*WHAT TO PRODUCE*: In the entries below, find every line with the string "computer" and copy it.

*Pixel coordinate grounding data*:
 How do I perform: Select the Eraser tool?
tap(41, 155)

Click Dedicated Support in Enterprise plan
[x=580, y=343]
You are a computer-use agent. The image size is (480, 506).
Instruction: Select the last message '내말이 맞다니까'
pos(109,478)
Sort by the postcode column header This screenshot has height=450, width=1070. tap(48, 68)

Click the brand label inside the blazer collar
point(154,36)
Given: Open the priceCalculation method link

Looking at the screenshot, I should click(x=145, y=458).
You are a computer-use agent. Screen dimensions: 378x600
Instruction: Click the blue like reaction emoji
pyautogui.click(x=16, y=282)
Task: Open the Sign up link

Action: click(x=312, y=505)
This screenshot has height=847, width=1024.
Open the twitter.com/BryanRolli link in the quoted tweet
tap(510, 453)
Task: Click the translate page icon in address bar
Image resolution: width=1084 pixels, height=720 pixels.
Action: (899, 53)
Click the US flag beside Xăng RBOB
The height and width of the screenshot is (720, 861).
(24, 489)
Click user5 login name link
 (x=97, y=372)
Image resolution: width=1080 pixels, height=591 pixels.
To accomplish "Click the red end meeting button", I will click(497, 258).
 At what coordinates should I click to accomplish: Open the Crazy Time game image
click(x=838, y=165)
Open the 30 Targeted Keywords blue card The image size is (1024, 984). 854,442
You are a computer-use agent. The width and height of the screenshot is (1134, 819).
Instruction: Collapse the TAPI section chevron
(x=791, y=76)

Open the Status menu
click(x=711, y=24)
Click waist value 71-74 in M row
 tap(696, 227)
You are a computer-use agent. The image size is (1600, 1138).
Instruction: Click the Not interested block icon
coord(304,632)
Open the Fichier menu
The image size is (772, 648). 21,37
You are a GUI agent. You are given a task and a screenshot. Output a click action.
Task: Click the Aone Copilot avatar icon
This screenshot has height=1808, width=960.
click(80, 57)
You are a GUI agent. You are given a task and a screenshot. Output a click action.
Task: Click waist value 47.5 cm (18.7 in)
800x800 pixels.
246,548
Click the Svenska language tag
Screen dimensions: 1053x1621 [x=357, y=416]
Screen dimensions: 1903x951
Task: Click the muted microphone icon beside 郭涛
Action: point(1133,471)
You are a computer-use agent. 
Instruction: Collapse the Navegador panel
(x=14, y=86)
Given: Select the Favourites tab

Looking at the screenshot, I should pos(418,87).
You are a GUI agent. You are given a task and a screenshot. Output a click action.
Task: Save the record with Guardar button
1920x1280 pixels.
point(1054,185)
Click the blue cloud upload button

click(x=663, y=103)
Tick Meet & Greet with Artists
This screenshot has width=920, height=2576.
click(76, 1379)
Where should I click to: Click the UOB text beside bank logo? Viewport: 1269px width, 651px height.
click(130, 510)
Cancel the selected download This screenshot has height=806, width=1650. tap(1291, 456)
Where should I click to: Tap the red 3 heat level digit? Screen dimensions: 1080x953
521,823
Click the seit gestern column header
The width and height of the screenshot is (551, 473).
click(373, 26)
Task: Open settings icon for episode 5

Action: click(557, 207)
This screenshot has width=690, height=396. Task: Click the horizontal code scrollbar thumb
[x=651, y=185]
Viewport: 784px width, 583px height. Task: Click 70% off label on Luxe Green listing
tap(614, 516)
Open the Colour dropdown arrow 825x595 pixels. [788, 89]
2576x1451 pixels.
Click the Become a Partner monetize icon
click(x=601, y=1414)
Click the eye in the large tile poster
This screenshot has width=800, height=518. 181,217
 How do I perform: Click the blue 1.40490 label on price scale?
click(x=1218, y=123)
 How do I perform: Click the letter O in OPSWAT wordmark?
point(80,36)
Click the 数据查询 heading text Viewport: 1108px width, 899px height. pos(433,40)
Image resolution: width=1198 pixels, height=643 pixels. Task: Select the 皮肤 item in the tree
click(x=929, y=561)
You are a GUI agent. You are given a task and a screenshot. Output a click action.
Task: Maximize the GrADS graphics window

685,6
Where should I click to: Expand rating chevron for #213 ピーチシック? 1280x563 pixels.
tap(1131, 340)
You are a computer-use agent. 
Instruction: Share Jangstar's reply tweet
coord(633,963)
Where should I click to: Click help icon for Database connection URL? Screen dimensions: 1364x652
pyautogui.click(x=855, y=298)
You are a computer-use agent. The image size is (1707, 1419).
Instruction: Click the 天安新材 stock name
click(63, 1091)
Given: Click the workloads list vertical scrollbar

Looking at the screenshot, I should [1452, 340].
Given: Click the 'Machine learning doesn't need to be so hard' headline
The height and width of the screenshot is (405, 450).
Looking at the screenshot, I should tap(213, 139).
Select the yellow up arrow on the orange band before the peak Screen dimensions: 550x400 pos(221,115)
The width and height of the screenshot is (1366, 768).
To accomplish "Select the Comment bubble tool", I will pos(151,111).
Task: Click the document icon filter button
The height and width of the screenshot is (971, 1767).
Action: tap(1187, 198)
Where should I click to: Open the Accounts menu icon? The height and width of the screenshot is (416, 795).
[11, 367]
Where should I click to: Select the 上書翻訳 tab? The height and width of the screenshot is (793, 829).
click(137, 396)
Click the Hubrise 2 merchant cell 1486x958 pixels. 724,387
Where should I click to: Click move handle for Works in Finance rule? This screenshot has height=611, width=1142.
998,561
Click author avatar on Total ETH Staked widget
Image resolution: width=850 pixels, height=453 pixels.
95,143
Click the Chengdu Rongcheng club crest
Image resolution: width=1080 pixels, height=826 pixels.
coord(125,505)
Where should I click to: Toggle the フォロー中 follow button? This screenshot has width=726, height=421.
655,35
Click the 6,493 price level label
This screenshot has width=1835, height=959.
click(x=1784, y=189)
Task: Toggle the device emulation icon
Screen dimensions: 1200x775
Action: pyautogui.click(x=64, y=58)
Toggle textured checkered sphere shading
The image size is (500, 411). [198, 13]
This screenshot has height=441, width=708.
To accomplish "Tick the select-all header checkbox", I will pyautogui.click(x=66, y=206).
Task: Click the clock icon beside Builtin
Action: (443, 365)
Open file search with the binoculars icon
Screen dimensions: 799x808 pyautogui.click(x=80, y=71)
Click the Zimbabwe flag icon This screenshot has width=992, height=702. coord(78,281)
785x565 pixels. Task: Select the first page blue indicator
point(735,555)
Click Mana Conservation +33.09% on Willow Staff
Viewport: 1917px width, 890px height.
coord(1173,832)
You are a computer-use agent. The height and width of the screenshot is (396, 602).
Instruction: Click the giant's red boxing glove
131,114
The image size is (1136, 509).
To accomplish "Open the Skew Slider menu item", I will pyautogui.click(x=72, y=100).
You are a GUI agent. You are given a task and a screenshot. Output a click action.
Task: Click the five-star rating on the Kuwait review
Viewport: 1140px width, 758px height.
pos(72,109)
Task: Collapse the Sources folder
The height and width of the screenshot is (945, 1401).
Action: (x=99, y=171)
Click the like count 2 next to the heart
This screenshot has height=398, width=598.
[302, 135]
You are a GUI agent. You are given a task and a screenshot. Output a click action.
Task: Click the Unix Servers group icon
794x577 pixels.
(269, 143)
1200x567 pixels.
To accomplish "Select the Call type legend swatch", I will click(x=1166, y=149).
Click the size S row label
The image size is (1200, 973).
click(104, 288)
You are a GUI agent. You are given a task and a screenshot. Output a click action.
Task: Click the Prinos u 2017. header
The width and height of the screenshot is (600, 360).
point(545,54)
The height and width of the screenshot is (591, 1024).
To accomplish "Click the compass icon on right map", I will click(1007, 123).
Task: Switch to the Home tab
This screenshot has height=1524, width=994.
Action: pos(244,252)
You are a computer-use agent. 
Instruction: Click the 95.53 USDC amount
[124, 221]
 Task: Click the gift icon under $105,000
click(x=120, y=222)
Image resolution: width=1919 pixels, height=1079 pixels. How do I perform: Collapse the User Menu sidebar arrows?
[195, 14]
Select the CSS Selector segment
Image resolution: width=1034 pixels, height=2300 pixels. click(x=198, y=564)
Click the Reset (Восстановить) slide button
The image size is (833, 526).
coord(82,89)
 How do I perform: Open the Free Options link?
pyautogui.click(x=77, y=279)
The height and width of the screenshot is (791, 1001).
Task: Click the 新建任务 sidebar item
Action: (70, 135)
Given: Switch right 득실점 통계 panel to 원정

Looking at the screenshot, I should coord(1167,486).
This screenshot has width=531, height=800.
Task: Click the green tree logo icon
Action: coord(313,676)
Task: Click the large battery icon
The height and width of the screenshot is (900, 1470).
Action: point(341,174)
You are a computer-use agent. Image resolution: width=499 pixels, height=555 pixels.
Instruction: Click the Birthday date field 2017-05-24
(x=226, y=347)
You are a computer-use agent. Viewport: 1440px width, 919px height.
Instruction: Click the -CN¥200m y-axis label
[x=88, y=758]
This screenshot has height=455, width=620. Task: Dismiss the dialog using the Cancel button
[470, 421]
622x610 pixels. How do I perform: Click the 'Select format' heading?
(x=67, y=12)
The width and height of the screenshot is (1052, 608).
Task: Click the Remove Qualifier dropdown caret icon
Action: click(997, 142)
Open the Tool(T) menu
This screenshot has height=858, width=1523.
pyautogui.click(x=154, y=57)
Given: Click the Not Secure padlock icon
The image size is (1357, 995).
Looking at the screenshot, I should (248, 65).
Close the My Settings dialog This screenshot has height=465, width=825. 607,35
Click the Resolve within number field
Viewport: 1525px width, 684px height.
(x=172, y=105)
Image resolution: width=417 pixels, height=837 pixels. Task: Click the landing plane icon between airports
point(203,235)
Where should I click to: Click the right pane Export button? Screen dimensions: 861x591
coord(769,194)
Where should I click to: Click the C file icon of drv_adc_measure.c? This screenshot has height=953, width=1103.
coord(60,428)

*RESPONSE TO THE TASK*:
You are a computer-use agent. The image size is (480, 506).
You are a computer-use agent. Screen dimensions: 378x600
You are a computer-use agent. The width and height of the screenshot is (1134, 819).
You are a computer-use agent. The image size is (1600, 1138).
You are a computer-use agent. 
You are a computer-use agent. 
You are a computer-use agent. The image size is (1707, 1419).
You are a computer-use agent. The height and width of the screenshot is (396, 602).
You are a computer-use agent. 
You are a computer-use agent. Image resolution: width=499 pixels, height=555 pixels.
You are a computer-use agent. Viewport: 1440px width, 919px height.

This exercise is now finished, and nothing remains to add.